- _Data shown_
——————

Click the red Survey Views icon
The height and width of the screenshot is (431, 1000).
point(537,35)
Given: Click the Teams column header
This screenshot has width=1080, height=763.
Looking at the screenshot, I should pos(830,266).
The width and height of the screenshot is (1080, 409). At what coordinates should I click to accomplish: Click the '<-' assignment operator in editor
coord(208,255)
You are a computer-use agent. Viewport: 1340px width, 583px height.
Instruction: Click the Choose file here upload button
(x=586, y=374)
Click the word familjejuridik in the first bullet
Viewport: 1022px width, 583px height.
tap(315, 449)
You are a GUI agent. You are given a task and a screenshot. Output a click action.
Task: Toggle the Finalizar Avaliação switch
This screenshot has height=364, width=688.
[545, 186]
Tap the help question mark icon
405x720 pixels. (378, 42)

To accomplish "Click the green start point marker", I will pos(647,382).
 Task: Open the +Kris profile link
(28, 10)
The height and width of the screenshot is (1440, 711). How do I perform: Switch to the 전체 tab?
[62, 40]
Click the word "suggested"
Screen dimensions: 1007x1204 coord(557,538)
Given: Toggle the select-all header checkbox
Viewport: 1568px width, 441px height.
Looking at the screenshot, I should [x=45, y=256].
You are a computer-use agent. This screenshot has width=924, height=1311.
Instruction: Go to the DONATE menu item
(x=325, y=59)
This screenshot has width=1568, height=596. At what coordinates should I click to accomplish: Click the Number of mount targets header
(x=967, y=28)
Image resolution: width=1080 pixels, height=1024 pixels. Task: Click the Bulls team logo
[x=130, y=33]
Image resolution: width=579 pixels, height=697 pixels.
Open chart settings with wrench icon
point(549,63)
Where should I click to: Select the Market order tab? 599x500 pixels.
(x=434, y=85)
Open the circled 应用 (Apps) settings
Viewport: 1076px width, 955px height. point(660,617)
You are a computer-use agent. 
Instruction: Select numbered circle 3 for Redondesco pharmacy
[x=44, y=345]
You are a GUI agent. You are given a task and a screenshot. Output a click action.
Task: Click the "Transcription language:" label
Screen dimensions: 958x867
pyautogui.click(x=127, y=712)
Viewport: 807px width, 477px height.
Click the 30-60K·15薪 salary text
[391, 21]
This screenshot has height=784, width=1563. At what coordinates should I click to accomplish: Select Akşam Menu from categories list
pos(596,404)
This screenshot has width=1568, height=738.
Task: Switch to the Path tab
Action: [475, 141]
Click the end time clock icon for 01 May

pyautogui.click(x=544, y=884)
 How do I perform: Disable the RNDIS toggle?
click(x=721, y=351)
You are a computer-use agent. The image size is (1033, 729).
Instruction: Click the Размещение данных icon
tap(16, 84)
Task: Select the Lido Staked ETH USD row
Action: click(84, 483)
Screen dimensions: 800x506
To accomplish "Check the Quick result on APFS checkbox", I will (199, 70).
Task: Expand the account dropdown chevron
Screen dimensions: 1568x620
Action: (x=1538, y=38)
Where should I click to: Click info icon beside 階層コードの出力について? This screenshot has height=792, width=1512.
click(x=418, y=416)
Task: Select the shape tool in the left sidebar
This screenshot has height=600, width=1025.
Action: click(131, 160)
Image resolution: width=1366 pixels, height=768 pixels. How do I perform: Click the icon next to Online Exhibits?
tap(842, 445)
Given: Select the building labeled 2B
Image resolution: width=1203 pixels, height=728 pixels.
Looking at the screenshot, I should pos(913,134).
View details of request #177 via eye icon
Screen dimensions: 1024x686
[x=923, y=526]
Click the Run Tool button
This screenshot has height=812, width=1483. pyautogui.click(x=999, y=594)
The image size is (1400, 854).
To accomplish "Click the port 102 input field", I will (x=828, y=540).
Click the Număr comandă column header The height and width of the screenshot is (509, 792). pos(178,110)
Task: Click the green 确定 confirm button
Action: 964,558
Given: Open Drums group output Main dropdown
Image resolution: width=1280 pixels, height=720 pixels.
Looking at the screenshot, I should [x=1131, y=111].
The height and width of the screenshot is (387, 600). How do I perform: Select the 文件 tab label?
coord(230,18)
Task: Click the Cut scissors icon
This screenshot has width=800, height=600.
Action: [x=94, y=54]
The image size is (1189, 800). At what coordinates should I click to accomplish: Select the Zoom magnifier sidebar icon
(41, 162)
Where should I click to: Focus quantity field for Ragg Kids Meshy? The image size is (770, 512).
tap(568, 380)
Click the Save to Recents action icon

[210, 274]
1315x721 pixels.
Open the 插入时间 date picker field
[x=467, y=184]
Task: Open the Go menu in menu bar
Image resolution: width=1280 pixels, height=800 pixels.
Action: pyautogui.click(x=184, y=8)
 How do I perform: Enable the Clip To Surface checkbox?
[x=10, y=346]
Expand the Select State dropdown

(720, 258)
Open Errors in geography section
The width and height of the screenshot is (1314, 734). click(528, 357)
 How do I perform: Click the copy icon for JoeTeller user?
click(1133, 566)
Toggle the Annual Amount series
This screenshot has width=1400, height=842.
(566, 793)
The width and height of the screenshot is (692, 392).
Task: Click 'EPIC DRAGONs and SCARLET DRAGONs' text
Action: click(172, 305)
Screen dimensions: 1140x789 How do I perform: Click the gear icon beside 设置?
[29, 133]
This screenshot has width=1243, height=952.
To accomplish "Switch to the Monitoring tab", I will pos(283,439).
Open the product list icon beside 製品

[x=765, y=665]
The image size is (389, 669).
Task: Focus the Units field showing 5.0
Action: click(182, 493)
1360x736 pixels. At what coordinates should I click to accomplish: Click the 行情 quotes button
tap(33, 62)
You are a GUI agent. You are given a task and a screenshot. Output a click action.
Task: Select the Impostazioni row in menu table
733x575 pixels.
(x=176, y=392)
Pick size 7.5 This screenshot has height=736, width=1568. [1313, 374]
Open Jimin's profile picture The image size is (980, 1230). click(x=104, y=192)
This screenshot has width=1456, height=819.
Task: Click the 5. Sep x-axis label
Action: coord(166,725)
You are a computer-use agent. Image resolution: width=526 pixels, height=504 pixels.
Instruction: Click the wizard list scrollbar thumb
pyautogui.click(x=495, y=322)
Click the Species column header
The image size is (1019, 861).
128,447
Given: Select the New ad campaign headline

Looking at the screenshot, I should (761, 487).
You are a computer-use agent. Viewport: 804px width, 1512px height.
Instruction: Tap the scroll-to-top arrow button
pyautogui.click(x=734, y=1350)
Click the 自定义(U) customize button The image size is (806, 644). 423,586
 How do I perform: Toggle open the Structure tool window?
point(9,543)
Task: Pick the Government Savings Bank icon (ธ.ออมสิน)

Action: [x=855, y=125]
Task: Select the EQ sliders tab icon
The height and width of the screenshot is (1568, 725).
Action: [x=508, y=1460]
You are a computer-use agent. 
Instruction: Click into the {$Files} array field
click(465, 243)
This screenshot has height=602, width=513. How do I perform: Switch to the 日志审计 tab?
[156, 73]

——————

Every entry is to be returned exactly, with nothing dropped.

- _Task output_
Click the red Survey Views icon
The height and width of the screenshot is (431, 1000).
point(537,35)
Given: Click the Teams column header
This screenshot has width=1080, height=763.
Looking at the screenshot, I should pos(830,266).
The width and height of the screenshot is (1080, 409). At what coordinates should I click to accomplish: Click the '<-' assignment operator in editor
coord(208,255)
You are a computer-use agent. Viewport: 1340px width, 583px height.
Instruction: Click the Choose file here upload button
(x=586, y=374)
Click the word familjejuridik in the first bullet
Viewport: 1022px width, 583px height.
tap(315, 449)
You are a GUI agent. You are given a task and a screenshot. Output a click action.
Task: Toggle the Finalizar Avaliação switch
This screenshot has height=364, width=688.
[545, 186]
Tap the help question mark icon
405x720 pixels. (378, 42)

To accomplish "Click the green start point marker", I will pos(647,382).
 Task: Open the +Kris profile link
(28, 10)
The height and width of the screenshot is (1440, 711). How do I perform: Switch to the 전체 tab?
[62, 40]
Click the word "suggested"
Screen dimensions: 1007x1204 coord(557,538)
Given: Toggle the select-all header checkbox
Viewport: 1568px width, 441px height.
Looking at the screenshot, I should [x=45, y=256].
You are a computer-use agent. This screenshot has width=924, height=1311.
Instruction: Go to the DONATE menu item
(x=325, y=59)
This screenshot has width=1568, height=596. At what coordinates should I click to accomplish: Click the Number of mount targets header
(x=967, y=28)
Image resolution: width=1080 pixels, height=1024 pixels. Task: Click the Bulls team logo
[x=130, y=33]
Image resolution: width=579 pixels, height=697 pixels.
Open chart settings with wrench icon
point(549,63)
Where should I click to: Select the Market order tab? 599x500 pixels.
(x=434, y=85)
Open the circled 应用 (Apps) settings
Viewport: 1076px width, 955px height. point(660,617)
You are a computer-use agent. 
Instruction: Select numbered circle 3 for Redondesco pharmacy
[x=44, y=345]
You are a GUI agent. You are given a task and a screenshot. Output a click action.
Task: Click the "Transcription language:" label
Screen dimensions: 958x867
pyautogui.click(x=127, y=712)
Viewport: 807px width, 477px height.
Click the 30-60K·15薪 salary text
[391, 21]
This screenshot has height=784, width=1563. At what coordinates should I click to accomplish: Select Akşam Menu from categories list
pos(596,404)
This screenshot has width=1568, height=738.
Task: Switch to the Path tab
Action: [475, 141]
Click the end time clock icon for 01 May

pyautogui.click(x=544, y=884)
 How do I perform: Disable the RNDIS toggle?
click(x=721, y=351)
You are a computer-use agent. The image size is (1033, 729).
Instruction: Click the Размещение данных icon
tap(16, 84)
Task: Select the Lido Staked ETH USD row
Action: click(84, 483)
Screen dimensions: 800x506
To accomplish "Check the Quick result on APFS checkbox", I will (199, 70).
Task: Expand the account dropdown chevron
Screen dimensions: 1568x620
Action: (x=1538, y=38)
Where should I click to: Click info icon beside 階層コードの出力について? This screenshot has height=792, width=1512.
click(x=418, y=416)
Task: Select the shape tool in the left sidebar
This screenshot has height=600, width=1025.
Action: click(131, 160)
Image resolution: width=1366 pixels, height=768 pixels. How do I perform: Click the icon next to Online Exhibits?
tap(842, 445)
Given: Select the building labeled 2B
Image resolution: width=1203 pixels, height=728 pixels.
Looking at the screenshot, I should pos(913,134).
View details of request #177 via eye icon
Screen dimensions: 1024x686
[x=923, y=526]
Click the Run Tool button
This screenshot has height=812, width=1483. pyautogui.click(x=999, y=594)
The image size is (1400, 854).
To accomplish "Click the port 102 input field", I will (x=828, y=540).
Click the Număr comandă column header The height and width of the screenshot is (509, 792). pos(178,110)
Task: Click the green 确定 confirm button
Action: 964,558
Given: Open Drums group output Main dropdown
Image resolution: width=1280 pixels, height=720 pixels.
Looking at the screenshot, I should [x=1131, y=111].
The height and width of the screenshot is (387, 600). How do I perform: Select the 文件 tab label?
coord(230,18)
Task: Click the Cut scissors icon
This screenshot has width=800, height=600.
Action: [x=94, y=54]
The image size is (1189, 800). At what coordinates should I click to accomplish: Select the Zoom magnifier sidebar icon
(41, 162)
Where should I click to: Focus quantity field for Ragg Kids Meshy? The image size is (770, 512).
tap(568, 380)
Click the Save to Recents action icon

[210, 274]
1315x721 pixels.
Open the 插入时间 date picker field
[x=467, y=184]
Task: Open the Go menu in menu bar
Image resolution: width=1280 pixels, height=800 pixels.
Action: pyautogui.click(x=184, y=8)
 How do I perform: Enable the Clip To Surface checkbox?
[x=10, y=346]
Expand the Select State dropdown

(720, 258)
Open Errors in geography section
The width and height of the screenshot is (1314, 734). click(528, 357)
 How do I perform: Click the copy icon for JoeTeller user?
click(1133, 566)
Toggle the Annual Amount series
This screenshot has width=1400, height=842.
(566, 793)
The width and height of the screenshot is (692, 392).
Task: Click 'EPIC DRAGONs and SCARLET DRAGONs' text
Action: click(172, 305)
Screen dimensions: 1140x789 How do I perform: Click the gear icon beside 设置?
[29, 133]
This screenshot has width=1243, height=952.
To accomplish "Switch to the Monitoring tab", I will pos(283,439).
Open the product list icon beside 製品

[x=765, y=665]
The image size is (389, 669).
Task: Focus the Units field showing 5.0
Action: click(182, 493)
1360x736 pixels. At what coordinates should I click to accomplish: Click the 行情 quotes button
tap(33, 62)
You are a GUI agent. You are given a task and a screenshot. Output a click action.
Task: Select the Impostazioni row in menu table
733x575 pixels.
(x=176, y=392)
Pick size 7.5 This screenshot has height=736, width=1568. [1313, 374]
Open Jimin's profile picture The image size is (980, 1230). click(x=104, y=192)
This screenshot has width=1456, height=819.
Task: Click the 5. Sep x-axis label
Action: coord(166,725)
You are a computer-use agent. Image resolution: width=526 pixels, height=504 pixels.
Instruction: Click the wizard list scrollbar thumb
pyautogui.click(x=495, y=322)
Click the Species column header
The image size is (1019, 861).
128,447
Given: Select the New ad campaign headline

Looking at the screenshot, I should (761, 487).
You are a computer-use agent. Viewport: 804px width, 1512px height.
Instruction: Tap the scroll-to-top arrow button
pyautogui.click(x=734, y=1350)
Click the 自定义(U) customize button The image size is (806, 644). 423,586
 How do I perform: Toggle open the Structure tool window?
point(9,543)
Task: Pick the Government Savings Bank icon (ธ.ออมสิน)

Action: [x=855, y=125]
Task: Select the EQ sliders tab icon
The height and width of the screenshot is (1568, 725).
Action: [x=508, y=1460]
You are a computer-use agent. 
Instruction: Click into the {$Files} array field
click(465, 243)
This screenshot has height=602, width=513. How do I perform: Switch to the 日志审计 tab?
[156, 73]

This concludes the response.